* To do *
Write out the records below again, swapping every "GUI agent" for "screen assistant" and leaving the rest untouched.

Source records:

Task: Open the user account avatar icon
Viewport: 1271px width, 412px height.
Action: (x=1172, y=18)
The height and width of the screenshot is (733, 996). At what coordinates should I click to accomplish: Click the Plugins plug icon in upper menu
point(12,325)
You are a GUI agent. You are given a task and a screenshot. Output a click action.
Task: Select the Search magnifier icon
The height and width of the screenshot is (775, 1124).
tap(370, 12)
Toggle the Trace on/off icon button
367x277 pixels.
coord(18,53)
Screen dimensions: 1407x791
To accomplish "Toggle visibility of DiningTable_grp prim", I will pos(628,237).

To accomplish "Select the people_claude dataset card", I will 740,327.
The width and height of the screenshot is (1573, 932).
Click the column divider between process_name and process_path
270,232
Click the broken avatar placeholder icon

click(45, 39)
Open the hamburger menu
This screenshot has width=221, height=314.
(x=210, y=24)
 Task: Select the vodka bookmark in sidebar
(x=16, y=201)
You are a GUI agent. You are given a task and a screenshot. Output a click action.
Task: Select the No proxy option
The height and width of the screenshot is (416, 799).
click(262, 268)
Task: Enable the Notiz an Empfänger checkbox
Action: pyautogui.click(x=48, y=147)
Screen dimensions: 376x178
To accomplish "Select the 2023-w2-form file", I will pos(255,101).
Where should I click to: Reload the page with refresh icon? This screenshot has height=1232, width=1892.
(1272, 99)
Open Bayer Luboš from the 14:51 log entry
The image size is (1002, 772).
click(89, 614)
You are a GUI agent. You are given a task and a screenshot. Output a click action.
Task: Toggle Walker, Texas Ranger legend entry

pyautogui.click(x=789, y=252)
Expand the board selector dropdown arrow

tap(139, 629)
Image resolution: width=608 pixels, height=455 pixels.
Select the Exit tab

* Complete answer *
Task: Open the user account avatar icon
Viewport: 1271px width, 412px height.
Action: (x=1172, y=18)
The height and width of the screenshot is (733, 996). At what coordinates should I click to accomplish: Click the Plugins plug icon in upper menu
point(12,325)
You are a screen assistant. You are given a task and a screenshot. Output a click action.
Task: Select the Search magnifier icon
The height and width of the screenshot is (775, 1124).
tap(370, 12)
Toggle the Trace on/off icon button
367x277 pixels.
coord(18,53)
Screen dimensions: 1407x791
To accomplish "Toggle visibility of DiningTable_grp prim", I will pos(628,237).

To accomplish "Select the people_claude dataset card", I will 740,327.
The width and height of the screenshot is (1573, 932).
Click the column divider between process_name and process_path
270,232
Click the broken avatar placeholder icon

click(45, 39)
Open the hamburger menu
This screenshot has width=221, height=314.
(x=210, y=24)
 Task: Select the vodka bookmark in sidebar
(x=16, y=201)
You are a screen assistant. You are given a task and a screenshot. Output a click action.
Task: Select the No proxy option
The height and width of the screenshot is (416, 799).
click(262, 268)
Task: Enable the Notiz an Empfänger checkbox
Action: pyautogui.click(x=48, y=147)
Screen dimensions: 376x178
To accomplish "Select the 2023-w2-form file", I will pos(255,101).
Where should I click to: Reload the page with refresh icon? This screenshot has height=1232, width=1892.
(1272, 99)
Open Bayer Luboš from the 14:51 log entry
The image size is (1002, 772).
click(89, 614)
You are a screen assistant. You are given a task and a screenshot. Output a click action.
Task: Toggle Walker, Texas Ranger legend entry

pyautogui.click(x=789, y=252)
Expand the board selector dropdown arrow

tap(139, 629)
Image resolution: width=608 pixels, height=455 pixels.
Select the Exit tab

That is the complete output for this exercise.